Looking back with fresh eyes, I definitely think I could’ve presented what I’m trying to say better.
On a purely technical play, you’re right that I’m drawing a distinction that may not hold up purely on technical grounds. Maybe the better framing is: I trust constrained, single purpose models with somewhat verifiable outputs (seeing text go in, translated text go out, compare its consistency) more than I trust general purpose models with broad access to my browsing context, regardless of whether they’re both neural networks under the hood.
WRT to the “scope”, maybe I have picked up the wrong end of the stick with what Mozilla are planning to do - but they’ve already picked all the low hanging fruit with AI integration with the features you’ve mentioned and the fact they seem to want to dig their heels in further, at least to me, signals that they want deeper integration? Although who knows, the post from the new CEO may also be a litmus test to see what the response to that post elicits, and then go from there.

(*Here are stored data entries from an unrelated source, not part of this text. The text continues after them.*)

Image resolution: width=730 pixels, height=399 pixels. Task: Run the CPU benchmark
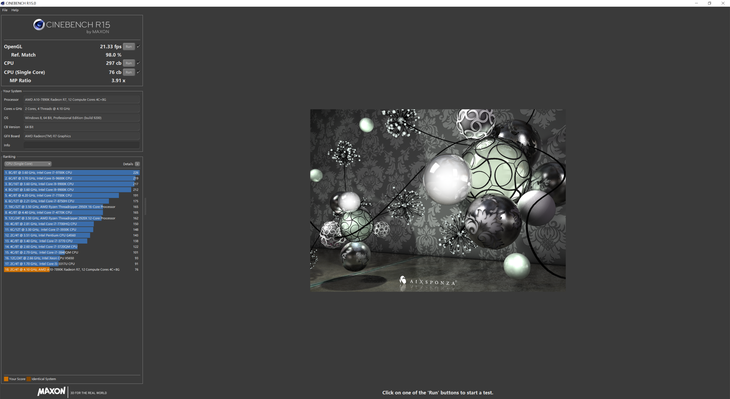[x=129, y=63]
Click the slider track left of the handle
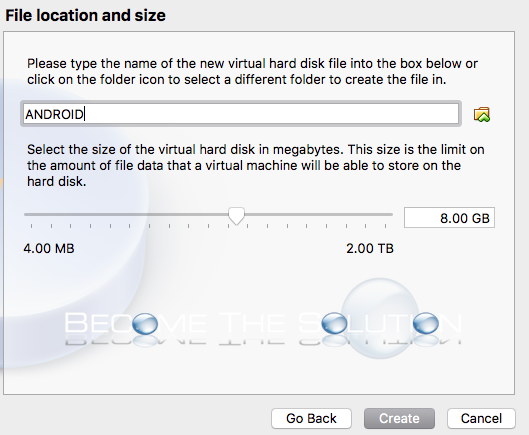 click(126, 214)
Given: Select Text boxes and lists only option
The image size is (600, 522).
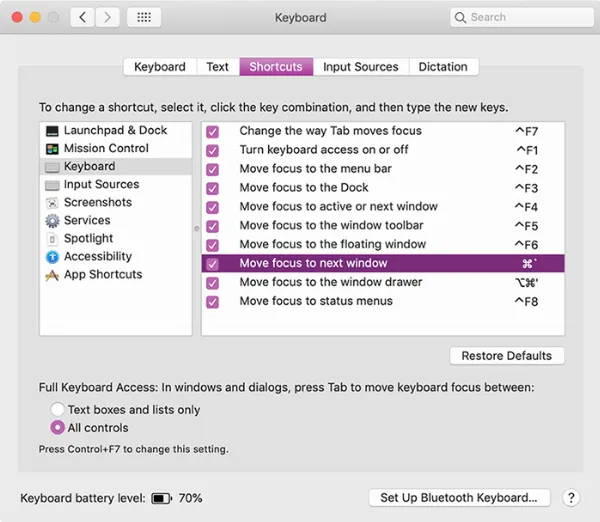Looking at the screenshot, I should (58, 410).
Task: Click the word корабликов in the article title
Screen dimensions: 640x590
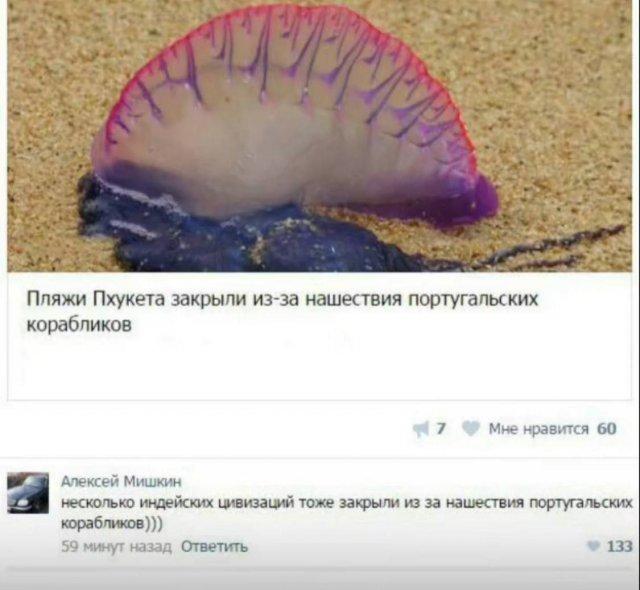Action: tap(79, 325)
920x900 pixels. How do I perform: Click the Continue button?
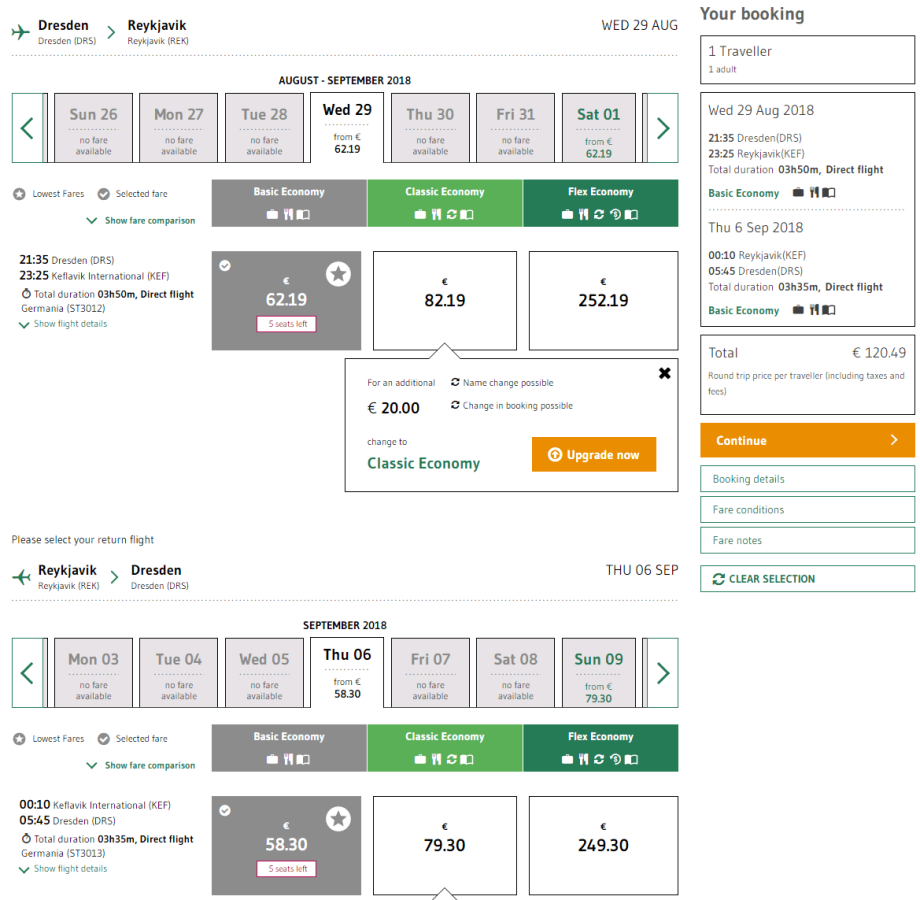807,440
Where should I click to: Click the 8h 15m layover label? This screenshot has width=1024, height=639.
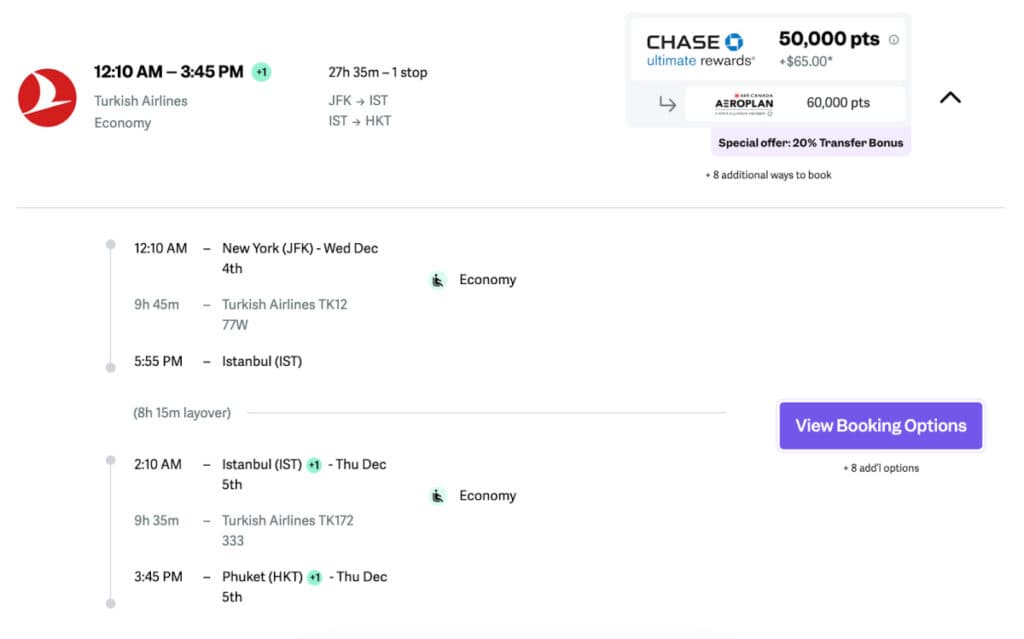click(182, 412)
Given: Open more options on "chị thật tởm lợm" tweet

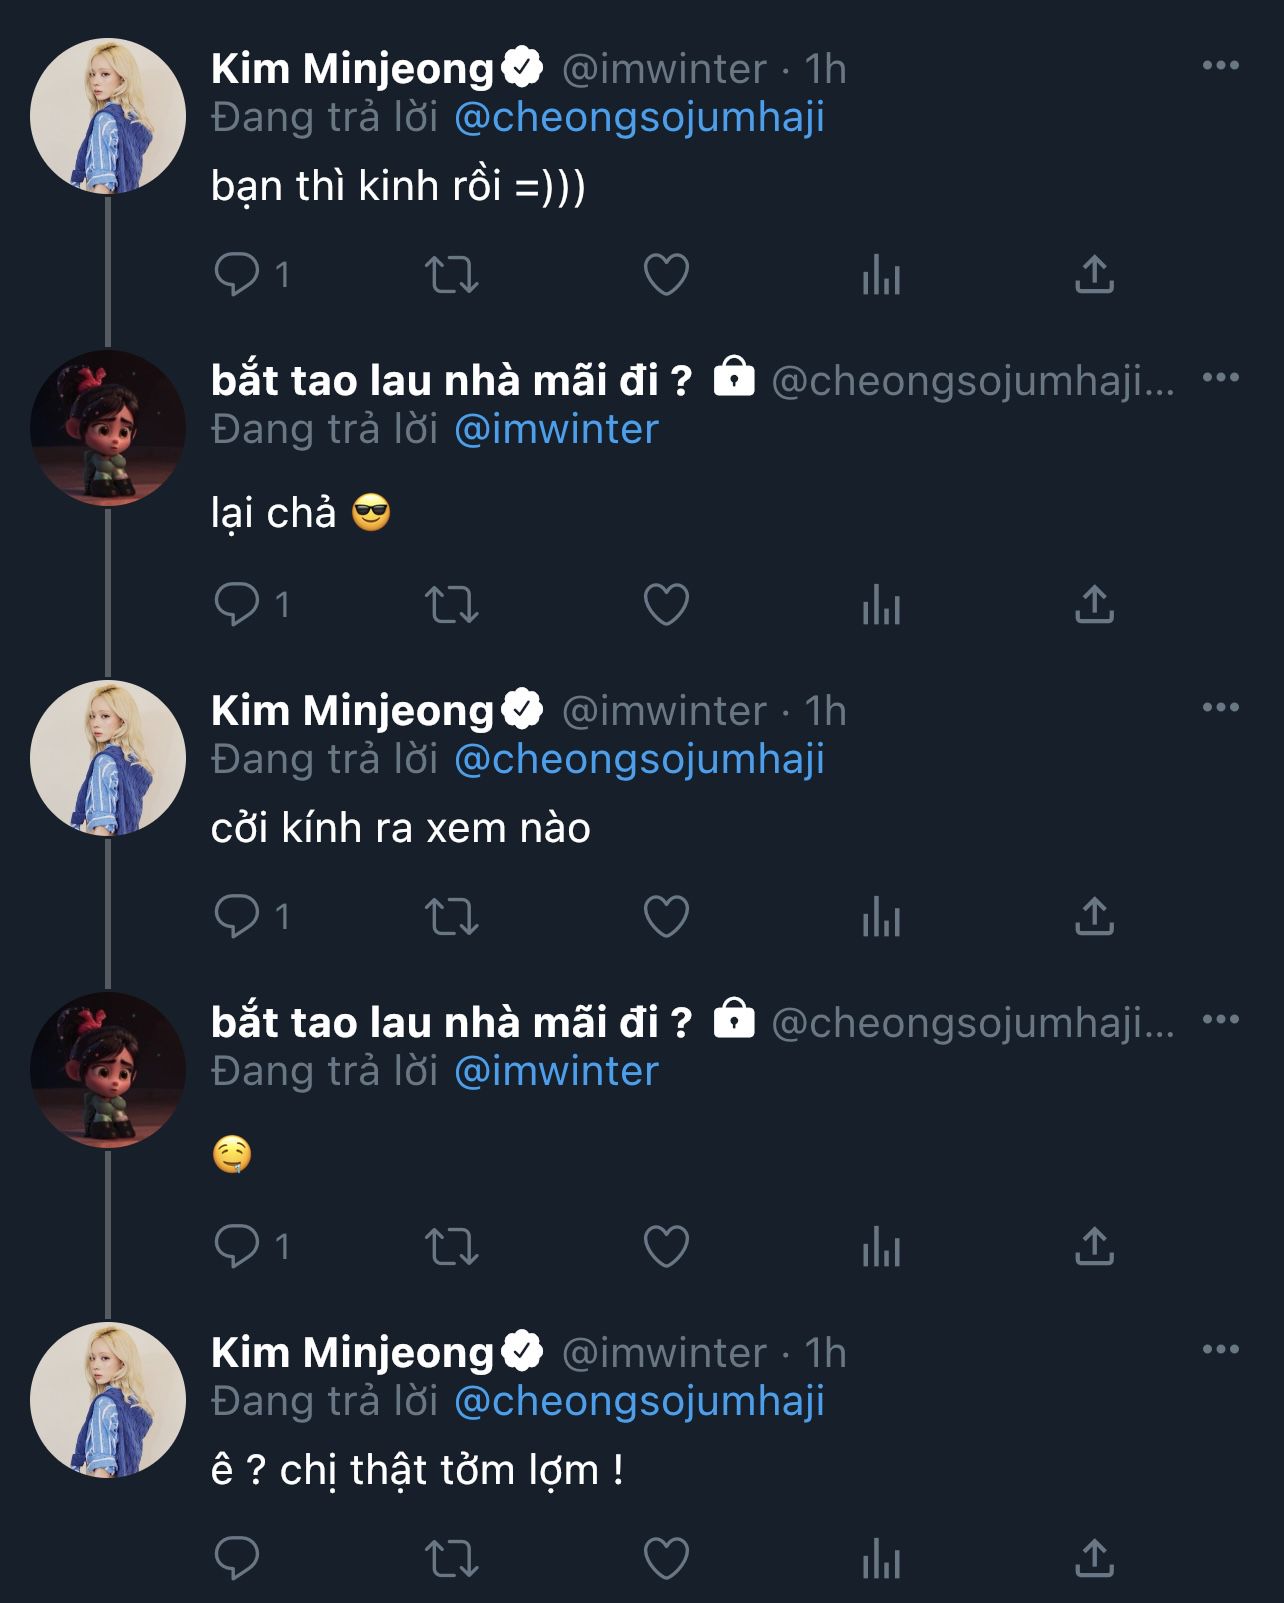Looking at the screenshot, I should point(1220,1350).
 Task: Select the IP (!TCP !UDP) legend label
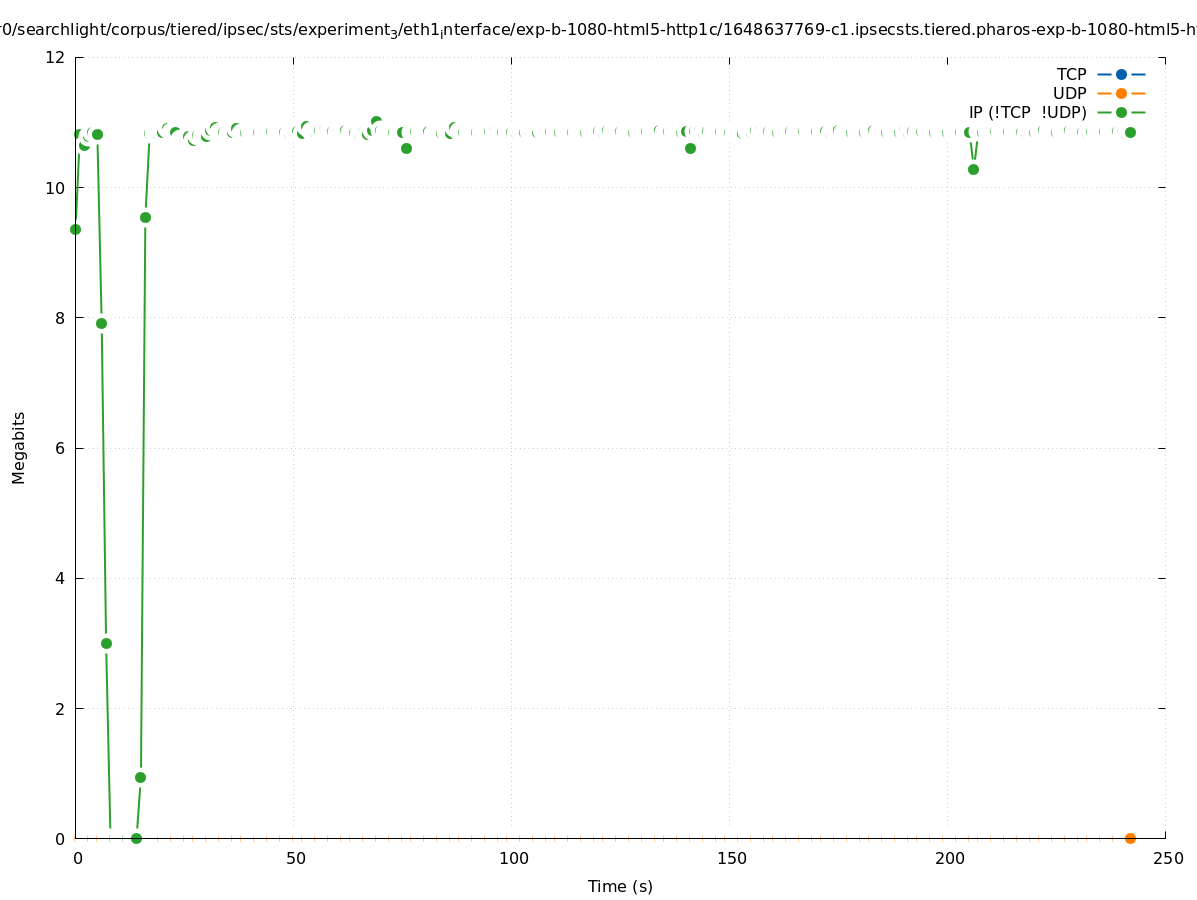pos(1027,112)
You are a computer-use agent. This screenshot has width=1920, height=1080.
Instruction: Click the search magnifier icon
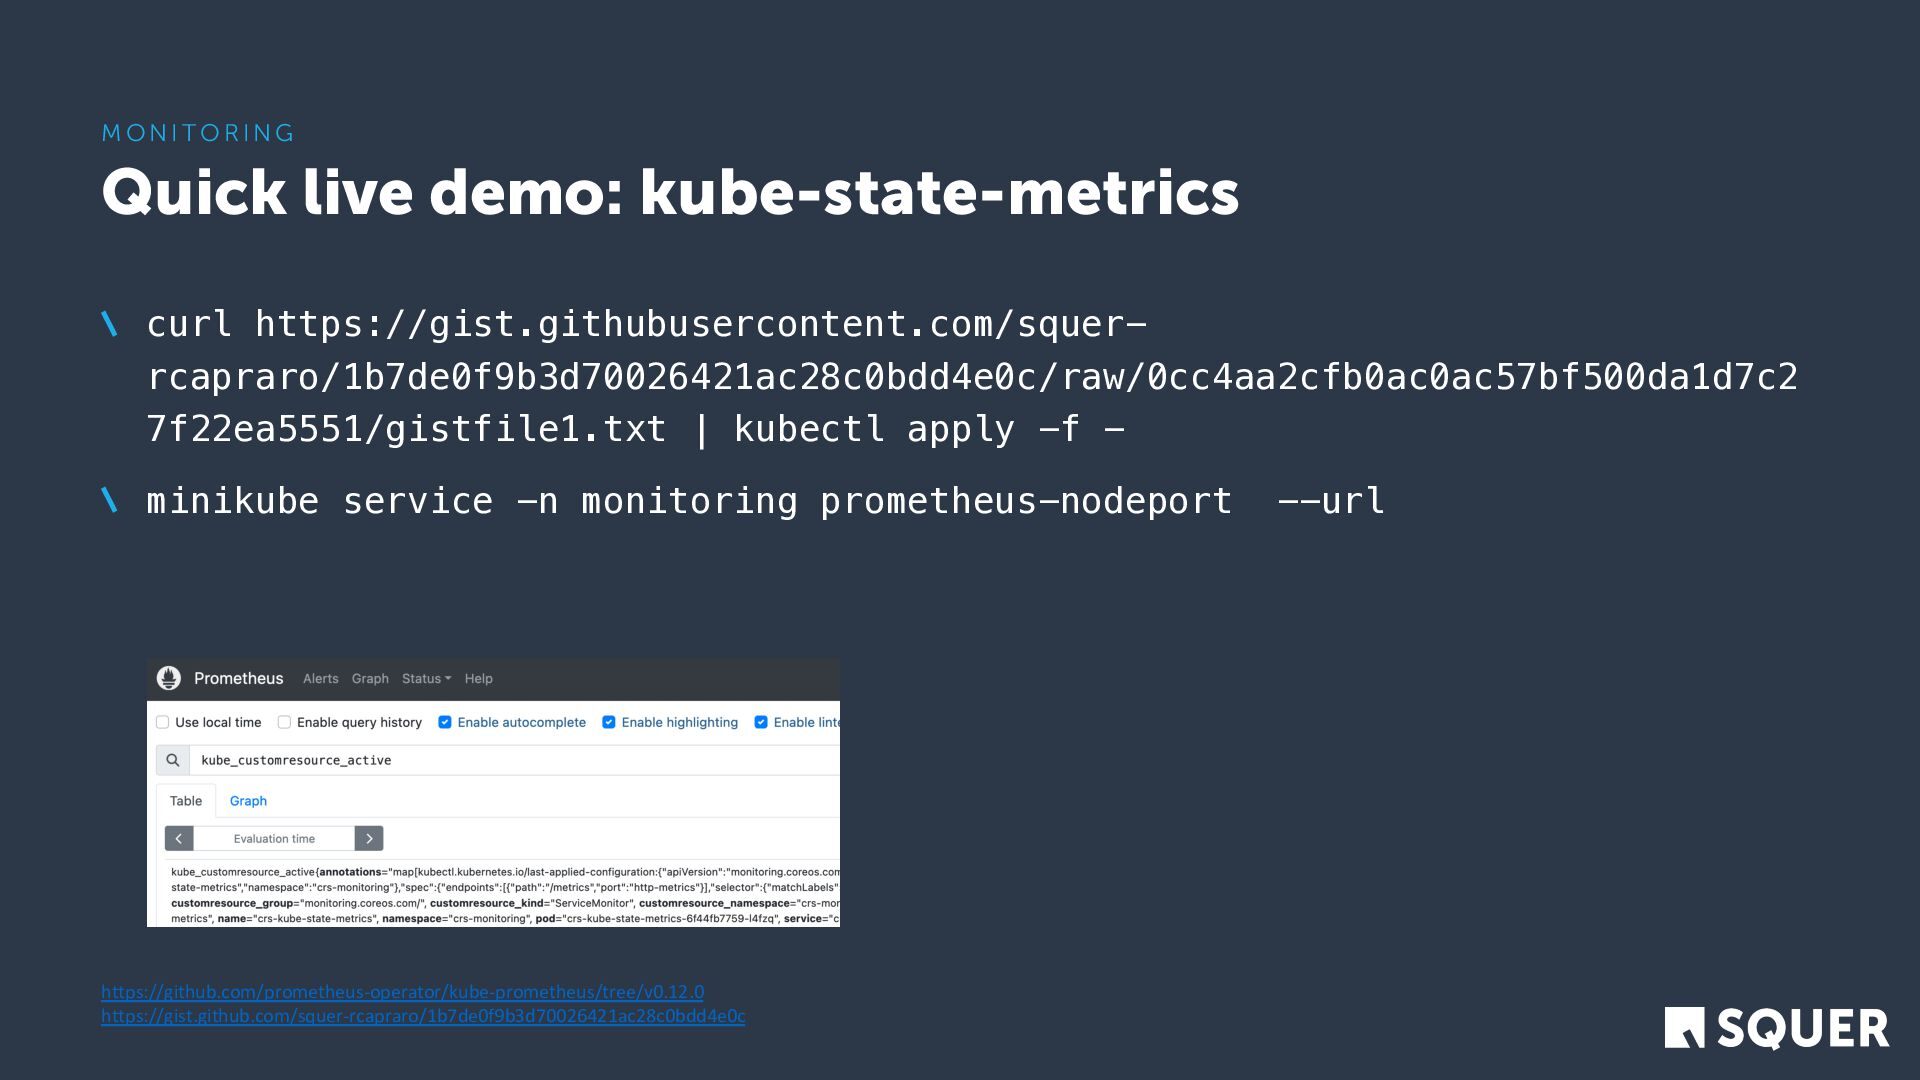click(x=173, y=760)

I still don’t understand what you mean by “what they do with your data” - because it sounds like exfiltration fear mongering, whereas LLMs are a static series of weights. If you don’t explicitly call your “send_data_to_bad_actor” function with the user’s I/O, nothing can happen.
I disagree that it’s fear mongering. Have we not had numerous articles on HN about data exfiltration in recent memory? Why would an LLM that is in the drivers seat of a browser (not talking about current feature status in Firefox wrt to sanitised data being interacted with) not have the same pitfalls?
Seems as if we’d be 3 for 3 in the “agents rule of 2” in the context of the web and a browser?
> [A] An agent can process untrustworthy inputs
> [B] An agent can have access to sensitive systems or private data
> [C] An agent can change state or communicate externally
https://simonwillison.net/2025/Nov/2/new-prompt-injection-pa...
Even if we weren’t talking about such malicious hypotheticals, hallucinations are a common occurrence as are CLI agents doing things it thinks best, sometimes to the detriment of the data it interacts with. I personally wouldn’t want my history being modified or deleted, same goes with passwords and the like.
It is a bit doomerist, I doubt it’ll have such broad permissions but it just doesn’t sit well which I suppose is the spirit of the article and the stance Waterfox takes.
> Have we not had numerous articles on HN about data exfiltration in recent memory?
there’s also an article on the front page of HN right now claiming LLMs are black boxes and we don’t know how they work, which is plainly false. this point is hardly evidence of anything and equivalent to “people are saying”
This is true though. While we know what they do on a mechanistic level, we cannot reliably analyze why the model outputs any particular answer in functional terms without a heroic effort at the "arxiv paper" level.
that’s true of analyzing individual atoms in a combustion engine — yet I doubt you’d claim we don’t know how they work
also this went from “we can’t analyze” to “we can’t analyze reliably [without a lot of effort]” quite quickly
In the digital world, we should be able to go back from output to input unless the intention of the function is to "not do that". Like hashing.
Llms not being able to go from output back to input deterministically and for us to understand why is very important, most of our issues with llms stem from this issue. Its why mechanistic interpretabilty research is so hot right now.
The car analogy is not good because models are digital components and a car is a real world thing. They are not comparable.
I mean, fluid dynamics is an unsolved issue. But even so we know *considerably* less about how LLMs work in functional terms than about how combustion engines work.